Although they appear below, they bear repeating when considering our approach to education, leadership, and related technologies “Tools don’t teach, but they change the way we teach. AND It’s not about the tool; it’s about the teaching.”
That’s the truth.
One of the other benefits of the session and also the conference is that I got to meet several of the authors of the blogs I read including Wes Fryer, Will Richardson, Karl Fisch, Bud Hunt, Stephanie Sandifer, Chris Lehmann, and Ewan McIntosh. For all of our online interactions, it’s very nice to shake hands and talk with people face to face.
By the way, before Chris Lehmann’s session ended, Ewan McIntosh had already posted about the session. When Dean Shareski asked how he could post before the session was over, Ewan tweeted in response “McIntosh always posts before the session’s done. I’m tomorrow’s NECC today ;-)” Good humor.
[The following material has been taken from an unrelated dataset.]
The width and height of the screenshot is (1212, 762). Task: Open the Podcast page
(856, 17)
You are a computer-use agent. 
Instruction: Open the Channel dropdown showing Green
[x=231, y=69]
Chris Lehmann’s Session Notes
In our hurry to learn “What’s new,” we can’t lose sight of “What’s best?” Examine using the new tools in a school-wide, constructivist manner. Recommended by ISTE’s SIGTC
· We work best and learn best when it matters to us
· Create caring institutions
o Who the direct and indirect objects of our sentences are
§ We teach kids first, subjects second
· It’s not about us
· It has to be inquiry driven
· It has to matter
· It needs to be metacognitive
· Technology infused
o Ubiquitous, necessary, and individual
· It has to be driven by understanding
· How do we get there?
· Pedagogy matters a lot
o (it matters for everything)
· Progressive teaching
o Using 21st Century Tools
· How to prevent Technology Overload
o What’s good is a better question than what’s new
§ The best one is the one we decide to use
· 5 things for kids
· A Convenient and Reasonably False Taxonomy
o Tools for each
· Tools don’t teach, but they change the way we teach
· What are your goals and what tools get you there?
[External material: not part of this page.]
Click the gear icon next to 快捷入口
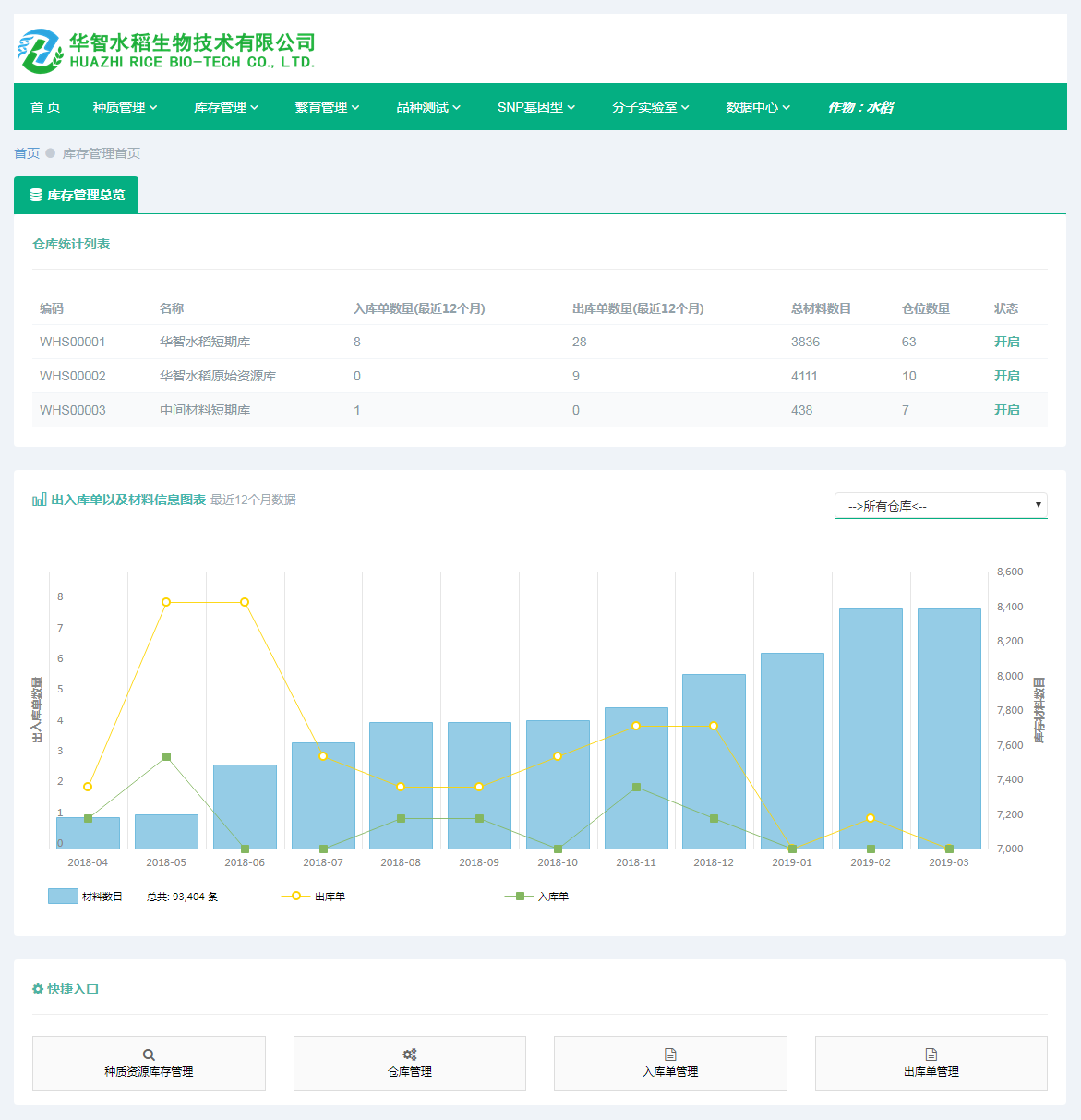Image resolution: width=1081 pixels, height=1120 pixels. (38, 989)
o It’s not about the tool; it’s about the teaching
· Understanding by Design
o How much more could kids learn if they didn’t have to spend all this time figuring out the adults
§ Transparent Learning
o Step 1: Desired Results
§ What transfer goals and content goals will be met?
§ What should students come away understanding?
§ What essential questions will students explore and address?
§ What knowledge & skills [content] will students leave with?
o Step 2: Assessment Evidence
§ How do we authentically assess?
§ What performances and products will reveal evidence of understanding?
§ What other evidence will be collected to reflect other Desired Results?
§ (the schools we need) Tests and quizzes are dipsticks to see if kid get the skills
§ (Authentic assessment is not just an end game)
o Step 3: The Learning Plan
§ What activities, experiences, and lessons will lead to achievement of the desired results and success at the assessments?